I have known Jeff for years and have really enjoyed his work. Jeff has always promoted engaged and interactive approaches to teaching and writing, but his new book goes much further than any previous. Some aspects will strike some readers as too touchy-feely or quasi-spiritual, but Jeff’s intentions are solidly humanist and democratic, and he backs up his ideas with a lot of research, including cognitive science.

I was particularly struck by the way Jeff and his co-author Bruce Novak framed their argument in the context of political and social movements and consequent pedagogical responses. For instance, Jeff and Bruce talk about two important conferences, familiar to most students of composition but not necessarily familiar to most teachers. They are the Dartmouth Seminar of 1966 and the English Coalition Conference of 1987 at Wye Plantation in Maryland. Without getting into too much detail, the Dartmouth Seminar responded to the National Defense Education Act (NDEA) of 1958, which was a politically conservative response to Sputnik. The Wye Conference responded to the 1983 publication of A Nation at Risk , which was another politically conservative call to educational arms. Both the NDEA and the A Nation at Risk report pushed education toward standardization, assessment, and, especially for the field of English, a narrowing of the profession toward a skills-based understanding of literacy. Dartmouth and Wye were both push-backs against conservative trends.

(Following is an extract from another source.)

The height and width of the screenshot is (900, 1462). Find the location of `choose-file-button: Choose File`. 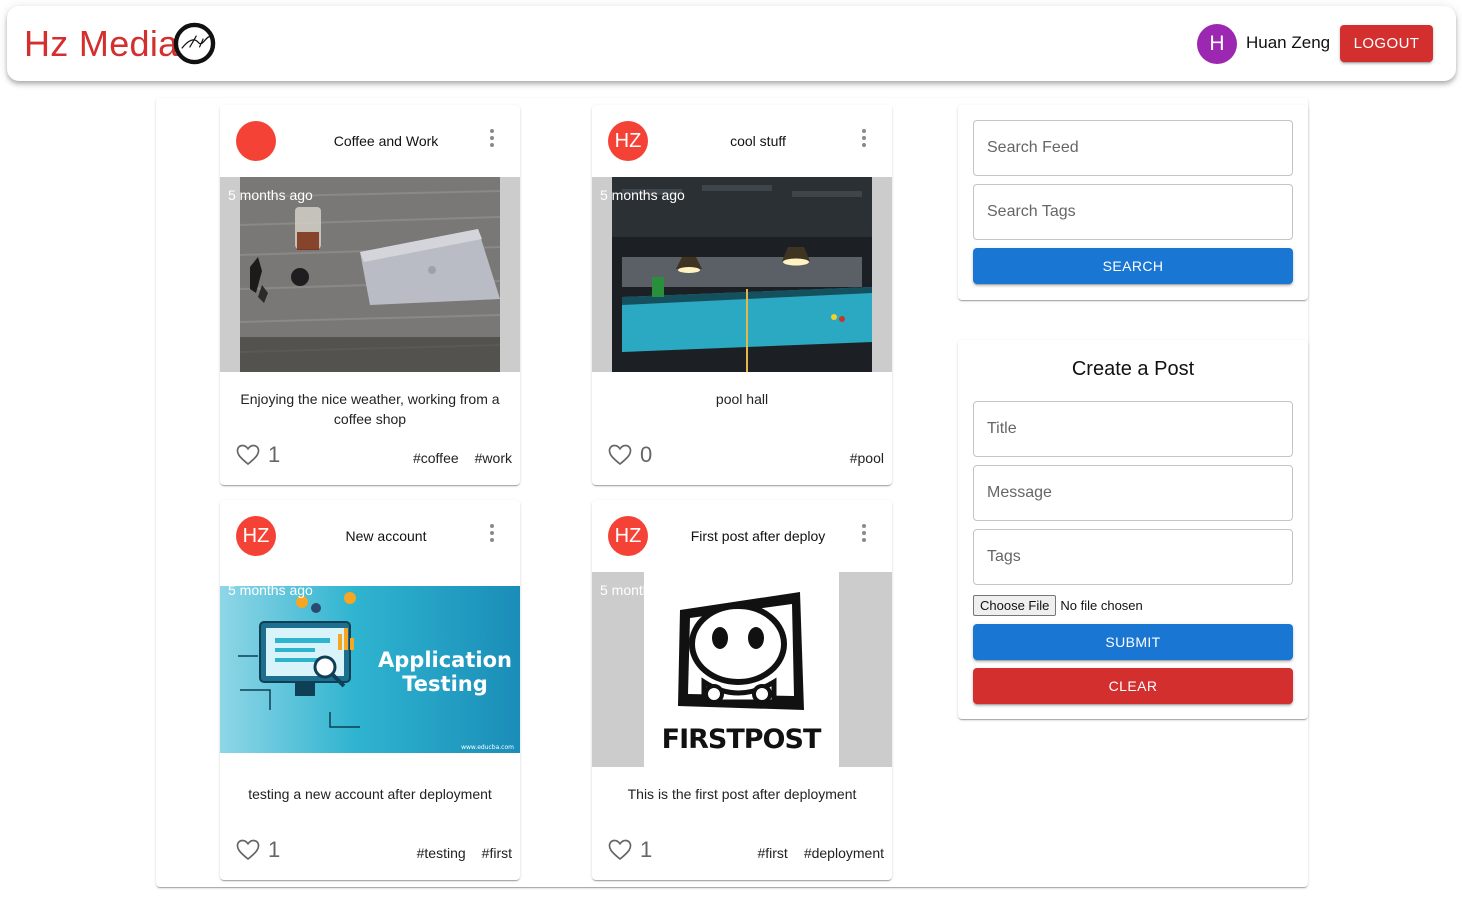

choose-file-button: Choose File is located at coordinates (1015, 606).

In Teaching Literacy for Love and Wisdom, Jeff and Bruce identify the current climate under No Child Left Behind (NCLB) and Race To the Top (R2T) as one that demands another push-back. Their book is a clarion call for teachers, and especially teachers of English. And although Jeff is originally a New England guy, he’s in Idaho now, so he’s not particularly aware of Governor Malloy’s education reform proposal, but this book addresses exactly what’s going on now in our state.

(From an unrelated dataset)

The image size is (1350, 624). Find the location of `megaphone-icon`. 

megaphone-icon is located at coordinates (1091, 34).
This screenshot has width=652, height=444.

In the late 50s, the NDEA was driven by a militaristic mindset that stressed the need for math and science to help us defend against the Soviet barbarians at the gate. In the 80s, A Nation at Risk spurred President Reagan to form the National Commission on Excellence in Education, which was largely comprised of private sector and government figures with a few token educators, and they too were charged with defending against the new barbarians (still the Soviets but with the Japanese on the ascendant). The 2001 NCLB act had similar private and governmental backing but little support from the education community, and it took aim at defending against foreign threats such as the Arab world and China.

And if you look now at the individuals influencing Governor Malloy’s Senate Bill 24, you will see once again that ConnCAN is private sector and the Connecticut Council for Education Reform, the main body behind Malloy’s education agenda, is comprised of bankers, insurance executives, and members of the Connecticut Business and Industry Association. Nary an educator to be found. And while Malloy might not be influenced by a concern for outside threats, his proposals are clearly an attempt to get R2T money and a NCLB waiver. So the mindset of reforming education in order to compete against rising economic powers and defend against threatening military powers remains operative.

By contrast, Jeff challenges us to reform education, especially the field of English, so that we reclaim and reassert the goals of the humanist and democratic traditions—nothing less than life, liberty, and the pursuit of happiness. He urges us to resist the corporate reformers who would reduce Education in general and English in particular to a barren field of “information and skills delivery and test preparation,” and he insists that we regard teaching as “an artistic, creative, and imaginative endeavor” that shows students how to regard “reading, writing, and living as creative and imaginative pursuits.”